Звон стекла не слышен, когда его заглушает свобода; рой завился вокруг. Королева была им чужая, но собственной у них не было, и они признали её песни. Рой отзывался желтым на её желтый и соглашался принять то, чем когда-то был её белый. Королева пела себя и уходила всё глубже; она пела свою старую смерть — черный и жгуче-мерцающий тогда залили золотом, похоронив её в памяти; она пела свою старую жизнь — их род знал себя как зеленый — она пела пурпур старой скорби, которая неизменно настигает ту, кто становится…

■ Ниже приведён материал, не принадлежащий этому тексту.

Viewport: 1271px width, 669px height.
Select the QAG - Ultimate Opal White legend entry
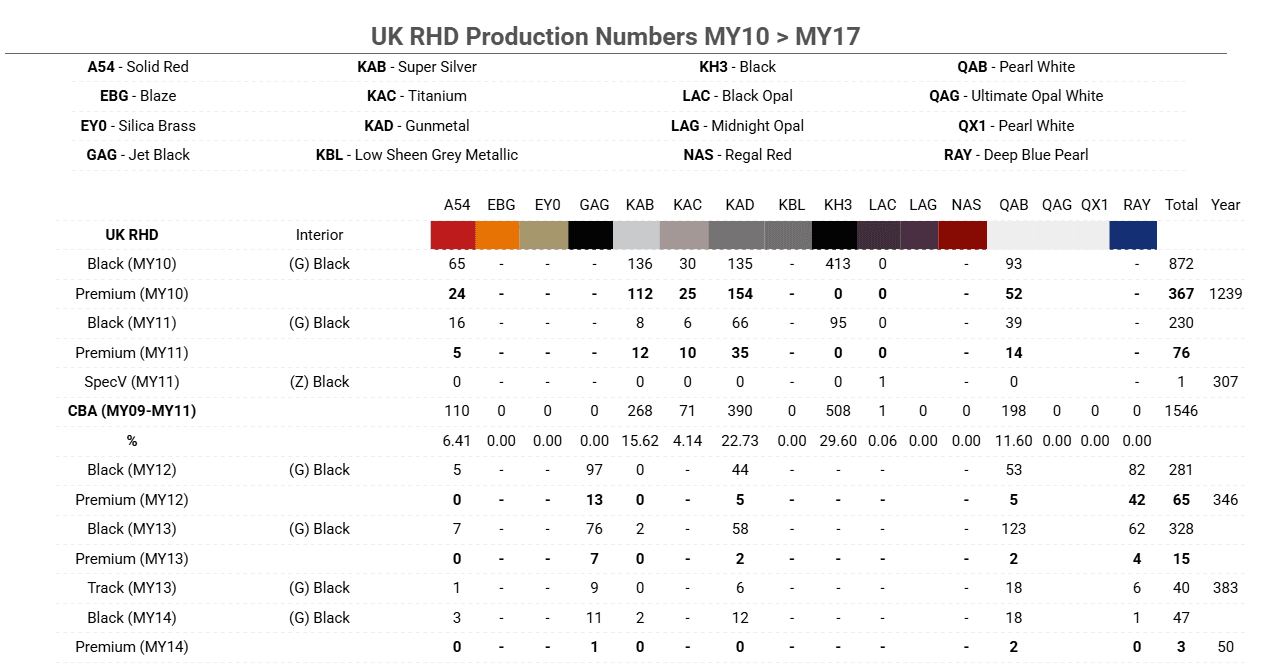click(x=1016, y=96)
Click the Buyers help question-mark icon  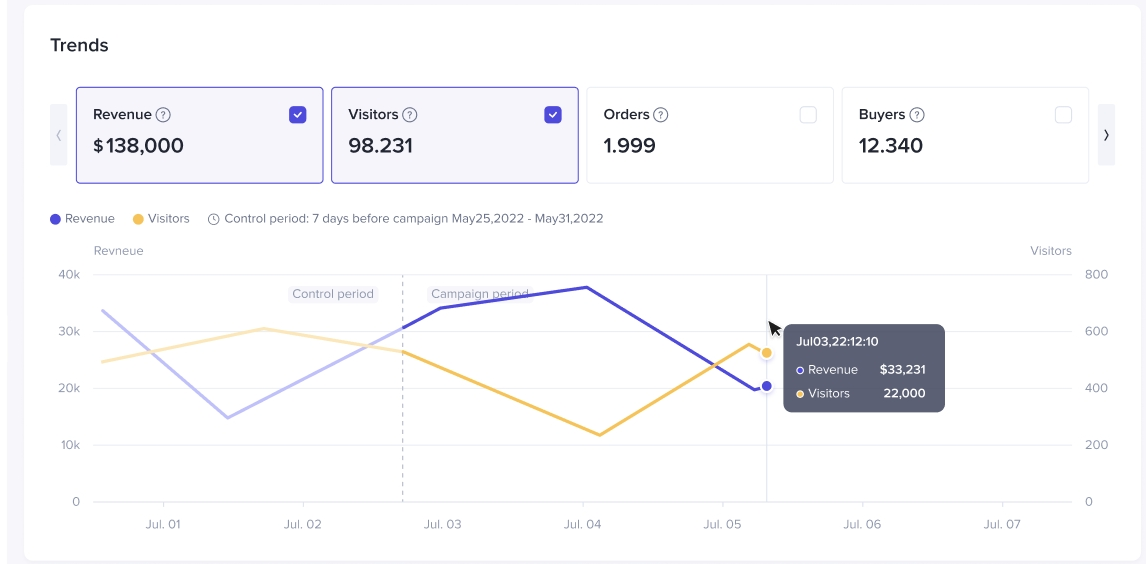coord(917,115)
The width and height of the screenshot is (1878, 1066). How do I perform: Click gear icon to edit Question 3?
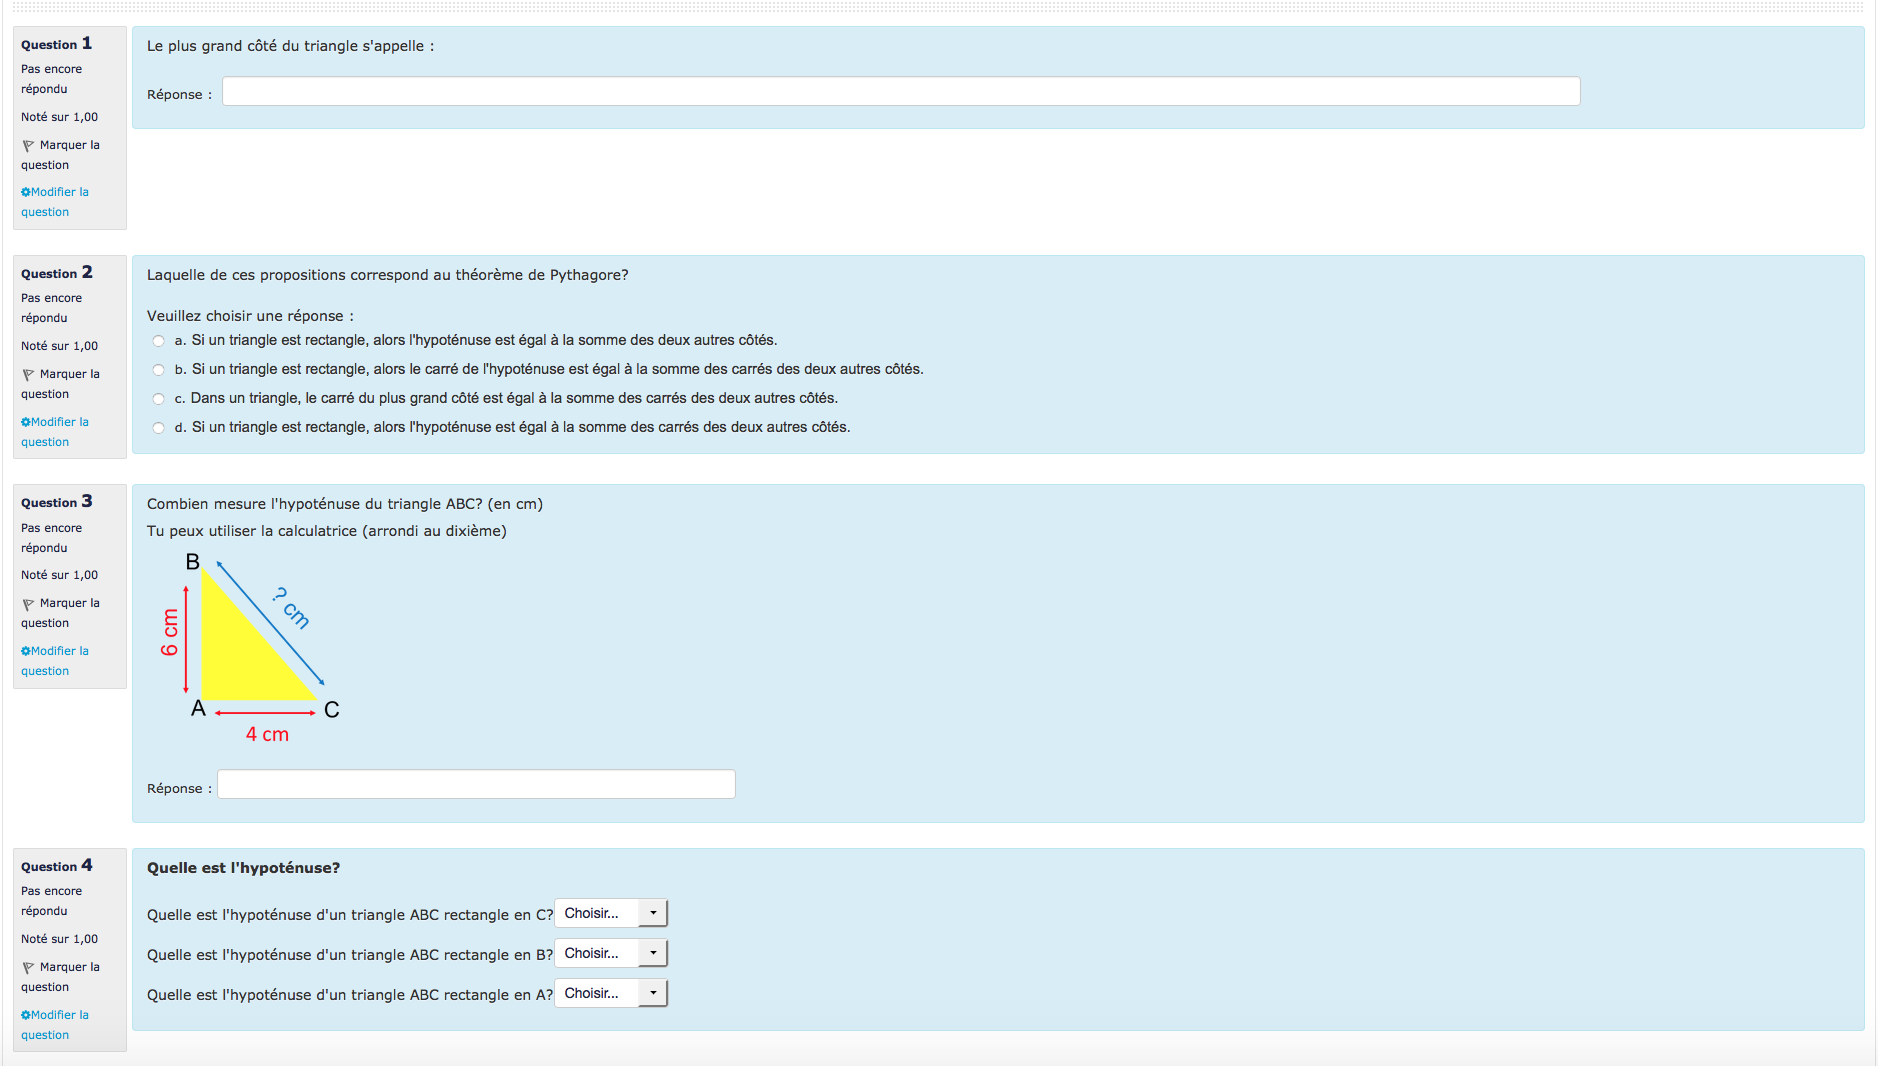[x=26, y=651]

— Мы рой, — вернув себе песни, она снова знала белое тело, и знала его язык. Фран обернулась, дико взглянув на незнакомое существо, прошептала ещё раз, будто для верности: «Мы рой», потом замолкла, возвращаясь мыслями к песне, шатнулась навстерчу миру и тем двоим, что, кажется, ждали её…
Скальпель перебирала струны иной реальности. Фран чувствовала их как свои.
Королева обратилась к ним, и что они могли, кроме как признать её, и что она могла, кроме как принять их? У неё снова был рой; старая память оживала и перерождалась. Муравьиный мир перевоплощался, привычка к поиску замещалась готовностью убивать. Она успела даже принять это золото, забыв, что когда-то её им убили — золото сливается с белым и желтым слишком легко, и Скальпель словно бы вросла ей в руку…
Вероятно, в самый ясный день на Болотах не бывает столько света, сколько было в эту ночь. Прищурившись, Хезуту следил, как окруженная роем плотоядных светлячков девушка подходит к жукам, останавливается, вновь расправляя крылья. А затем она вдруг повернулась лицом к крысе. И от её взгляда Хезуту стало по-настоящему страшно. Будто он вновь оказался перед пантерой из прошлого. Глаза Фран казались абсолютно черными, как нефтяные скважины. Скальпель продолжала петь.